L’esito delle tanto attese ed enfatizzate elezioni politiche è ormai archiviato e si traduce nell’evidenza dei numeri. Dopo l’ora della contesa è giunta, o meglio dovrebbe esserlo, quella della politica e del rimettersi al lavoro. Invece infuria un chiassoso dibattito mediatico, tanto inutile quanto vuoto, centrato sulle possibili combinazioni dei numeri alla ricerca di una maggioranza che appare, secondo logica e buon senso, quasi impossibile. L’aspetto più sorprendente è dato proprio dalla ricerca affannosa di soluzioni numeriche per arrivare, finalmente, a governare. La politica sembra dimenticare che l’obbiettivo non è una maggioranza purchessia, ma la realizzazione di un programma di governo che funzioni.
In questo quadro la situazione del settore agricolo è forse il triste paradigma del paese. L’agricoltura proviene da almeno un triennio di prezzi bassi, di redditi compressi, di disorganizzazione della politica e di carenza tragica di strategie. Il tutto coperto di lustrini e belletto, come un tempo usava per i nobili decaduti, forniti dai mezzi di comunicazione sui successi dell’alimentare italiano. È la tragica eredità dell’EXPO 2015 che emerge dagli abissi di un autocompiacimento che non corrisponde alla realtà dell’agricoltura. Questa non è l’enogastronomia tanto di moda e che a certe condizioni è anche redditizia, ma ne è la base essenziale e insostituibile. Il sintomo importante e significativo di questo stato di abbandono, anche se nella sostanza poco rilevante, è il fatto che, in attesa della soluzione al rebus del governo, il Ministro dell’Agricoltura abbia lasciato il suo posto per occuparsi d’altro. Certo, l’interim viene coperto dal Presidente del Consiglio, ma è ovvio che sia una soluzione di ripiego, provvisoria. Appunto.
Questo settore, il nostro, che viene decantato con stolta baldanza, come l’asse portante della ripresa economica del paese, dell’occupazione, delle esportazioni non è esattamente in queste condizioni.
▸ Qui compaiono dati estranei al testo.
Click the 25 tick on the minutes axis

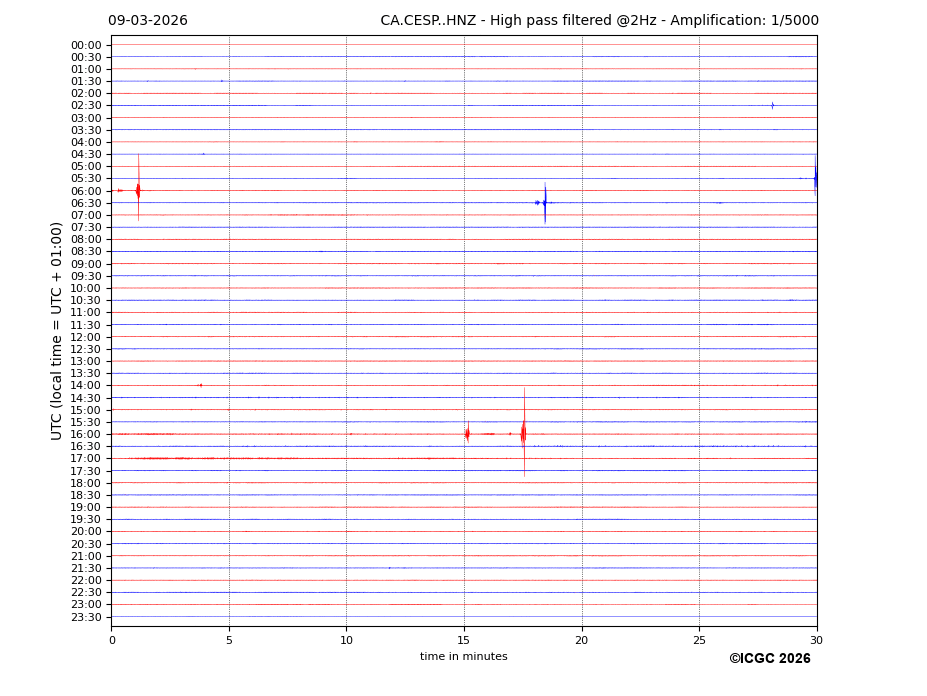(x=699, y=640)
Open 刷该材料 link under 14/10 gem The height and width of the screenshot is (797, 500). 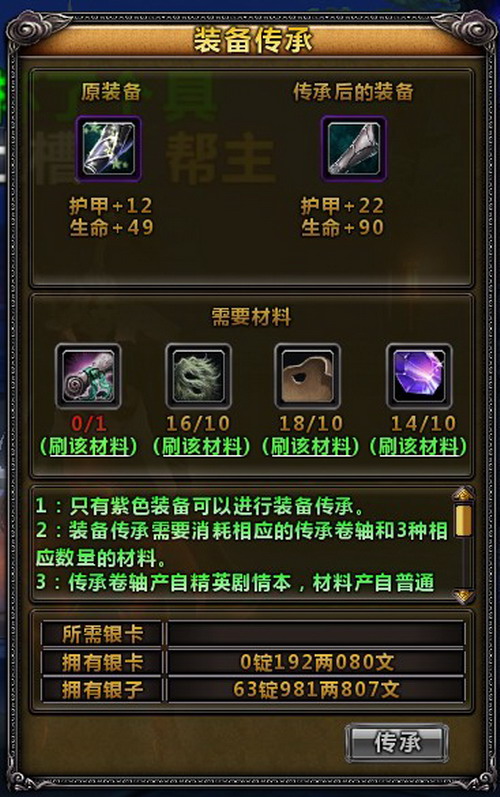[x=419, y=447]
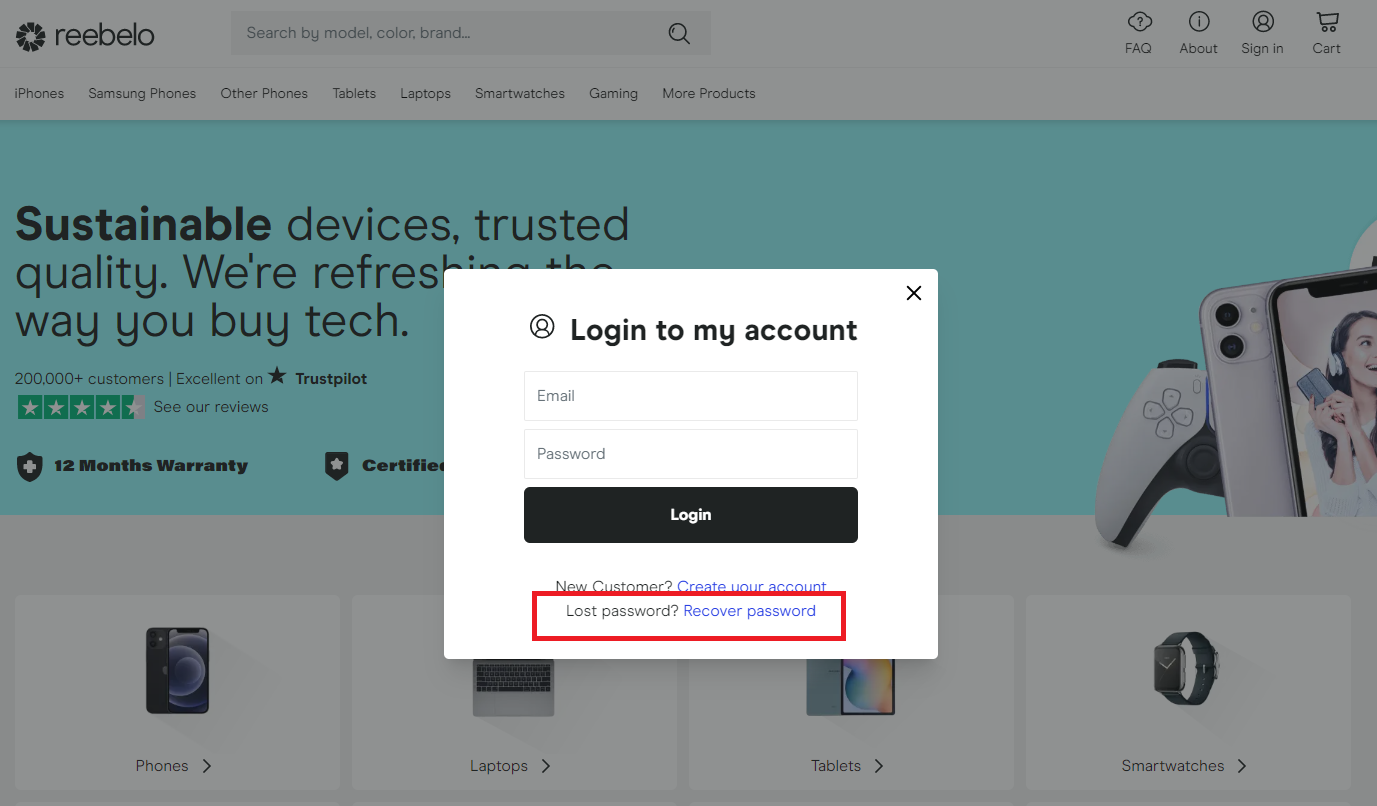1377x806 pixels.
Task: Click See our reviews link
Action: (210, 406)
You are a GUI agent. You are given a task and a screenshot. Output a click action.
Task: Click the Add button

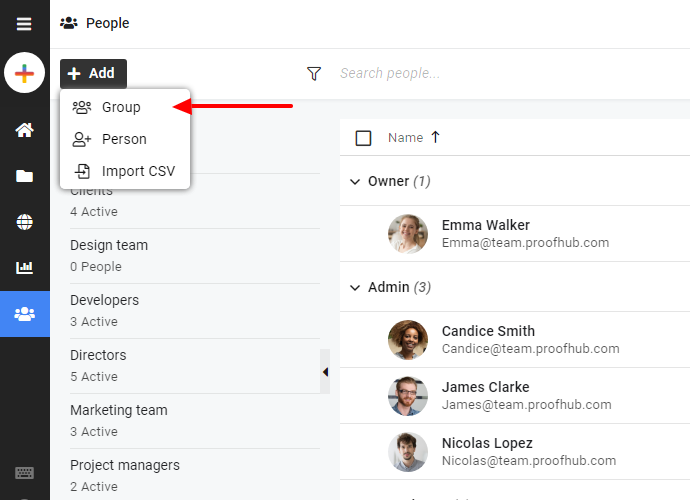[x=93, y=74]
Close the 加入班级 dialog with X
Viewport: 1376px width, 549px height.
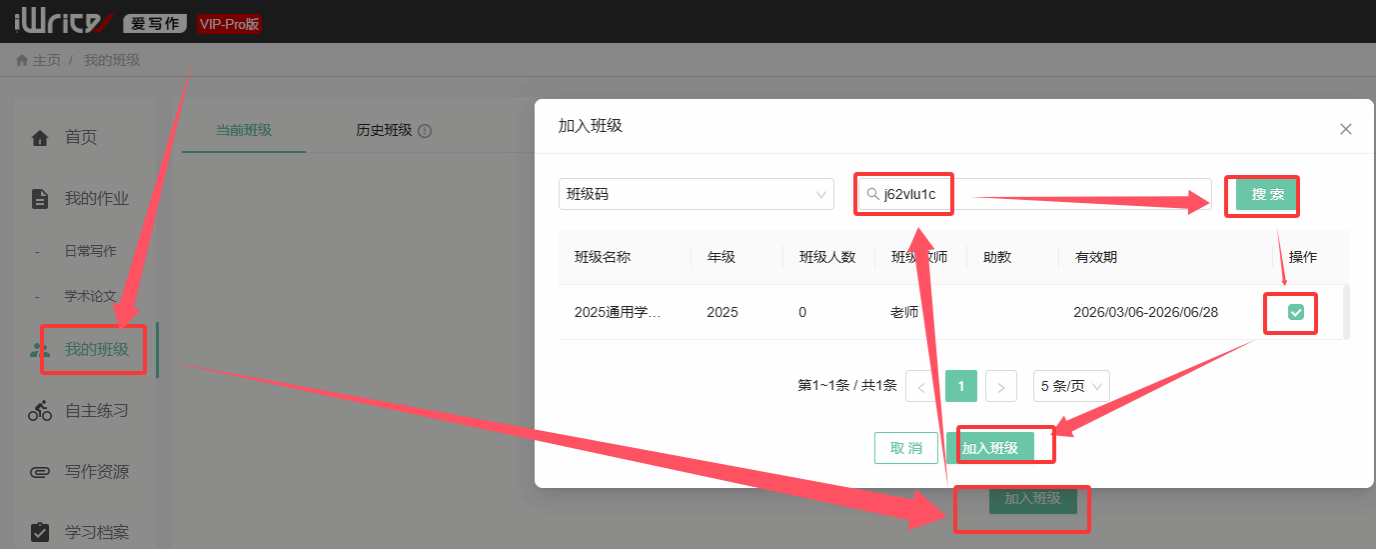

Il contributo al Prodotto interno lordo da oltre un decennio è fermo e comunque sotto al 2%, l’occupazione, come è logico che sia in un’economia sviluppata, è in costante leggero calo tendenziale, l’export in crescita è quello dei prodotti alimentari, e non quello dei prodotti agricoli di base. La verità è che il paese anche nell’aggregato agricolo alimentare si rivela grande e abile trasformatore. Ma spesso dimentica che ciò che esportiamo in realtà si regge sul contributo delle materie prime importate e lavorate da noi con sapienza e ingegno.
L’ambiente che l’agricoltura tutela e conserva in realtà le viene conteso, sottratto e precluso dalle normative elaborate con altri obiettivi che non sono quelli agricoli. Le infrastrutture per l’agricoltura che gioverebbero al territorio assicurandone la stabilità a vantaggio dell’intero paese, sono ferme a logiche e realizzazioni vecchie di decenni.
Manca da anni una vera politica agricola che sarebbe, ed è, possibile pur con i limiti europei che si accompagnano alle poche risorse finanziarie per l’agricoltura. Si è appena avviata la fase preparatoria della Pac per gli anni dopo il 2020 e cioè quelli del dopo Brexit, della riduzione delle risorse per l’agricoltura, dell’Europa del disincanto alimentato anche dal malessere agricolo. Il documento preparatorio presentato dalla Commissione apre ad una forte responsabilizzazione degli stati membri. Ma si cercherebbe invano nel dibattito politico e nei faraonici e illusori programmi elettorali un minimo di strategia di politica agraria nell’interesse della nostra agricoltura. E poi, in questi giorni decisivi per la scrittura delle future normative, chi tratta con gli altri partner? Chi rappresenta l’agricoltura italiana?
Ecco perché torna alla memoria, amaro, il bellissimo verso di Petrarca che dà il titolo a questa riflessione. Era indirizzato alla Filosofia, ci permettiamo di parafrasarlo sostituendola con l’agricoltura: “Povera e nuda vai, Agricoltura”. Suggeriamo ai lettori più pazienti di leggerlo fino alla terzina finale. Vi troveranno un piccolo conforto morale.